Instructions to follow: In the forum thread about the CR3110, on which side of the bridge does one reply suggest placing the resistor?

Page excerpt:
..............................

Thanks, I could easily add a resistor across the CR3110 leads. Based on the chart it looks like a 2K resistor should bring the voltage down to about 8vac. Does that sound right?
Here's how I would approach it. Your water heater is 3380w at 240v. That's 14amps. Plugging that into the formula V = 14*2000/3100 = 9vac output. That should be OK since its less than spec-ed 10vac max. I would use a 1K resistor V = 14*1000/3100 = 4.5vac.
Going back a couple of weeks to your original post, the circuit has the resistor on the DC side of the bridge. I don't know if or how that's going to affect the formula and resulting voltage. I'd put the resistor on the AC side so you know exactly what's going into the bridge and therefore out of it.
The CR3110 on my baseboard heater circuit outputs about 9vac. Do you think I should still add a burden resistor?

..............................

Stored records:
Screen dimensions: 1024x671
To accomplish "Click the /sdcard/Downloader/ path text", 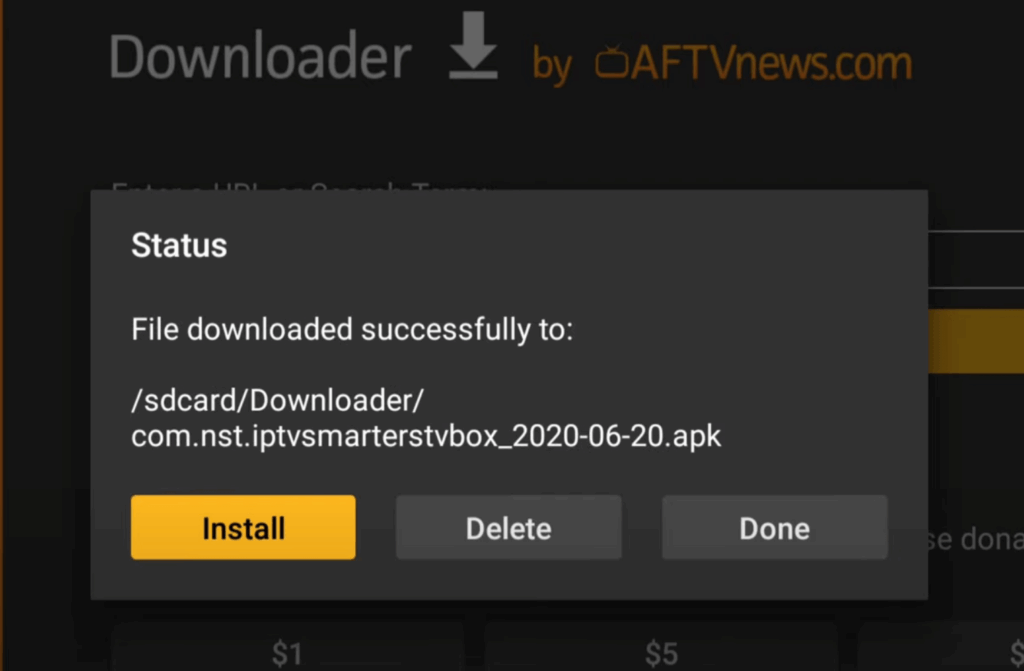I will (278, 401).
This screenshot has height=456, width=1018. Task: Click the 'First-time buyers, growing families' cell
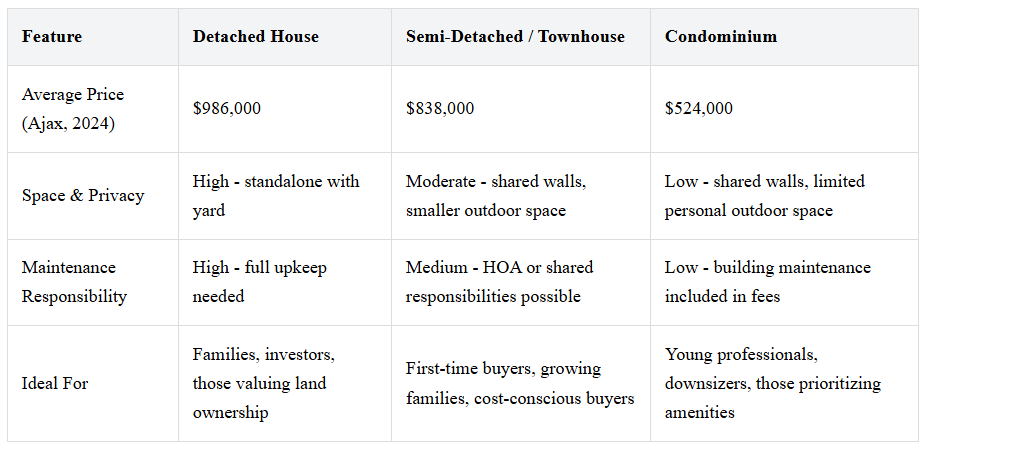[x=520, y=383]
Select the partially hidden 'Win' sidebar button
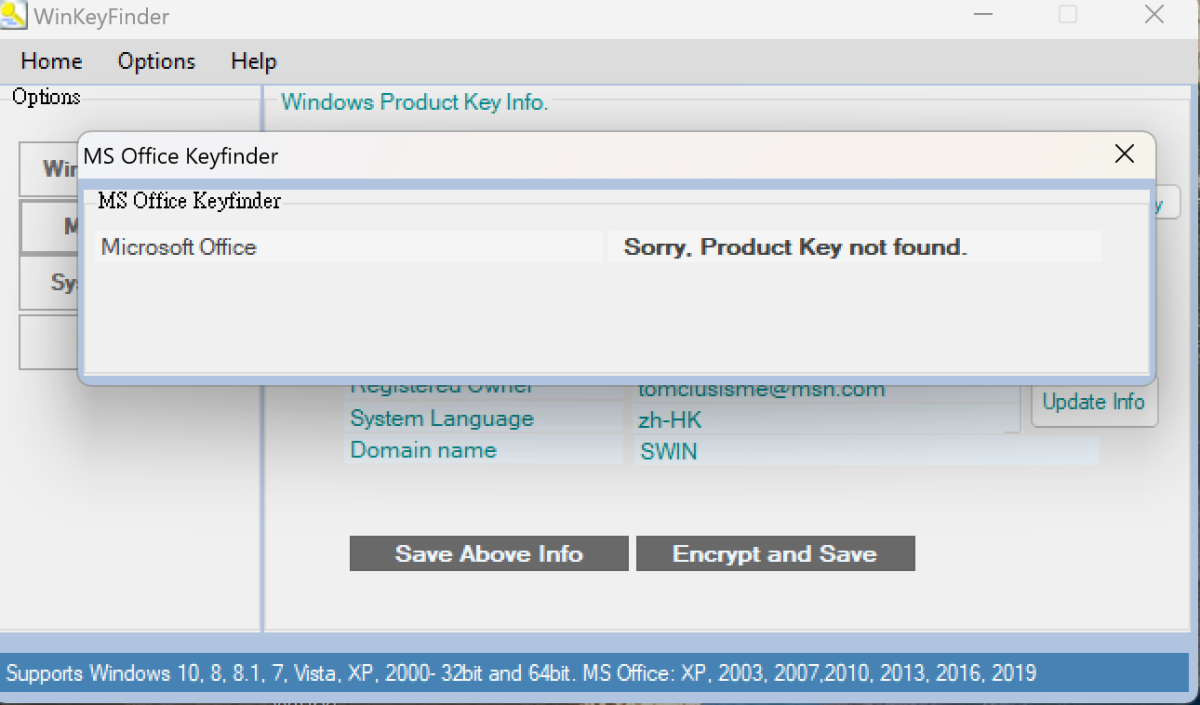The width and height of the screenshot is (1200, 705). (x=48, y=169)
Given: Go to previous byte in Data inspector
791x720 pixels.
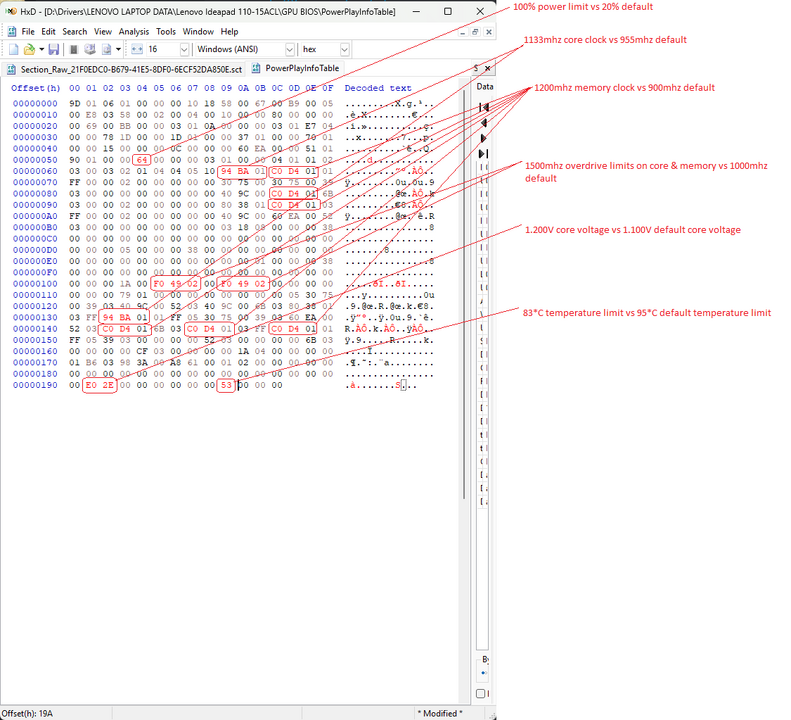Looking at the screenshot, I should click(x=484, y=122).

..............................

Task response: On the AC side.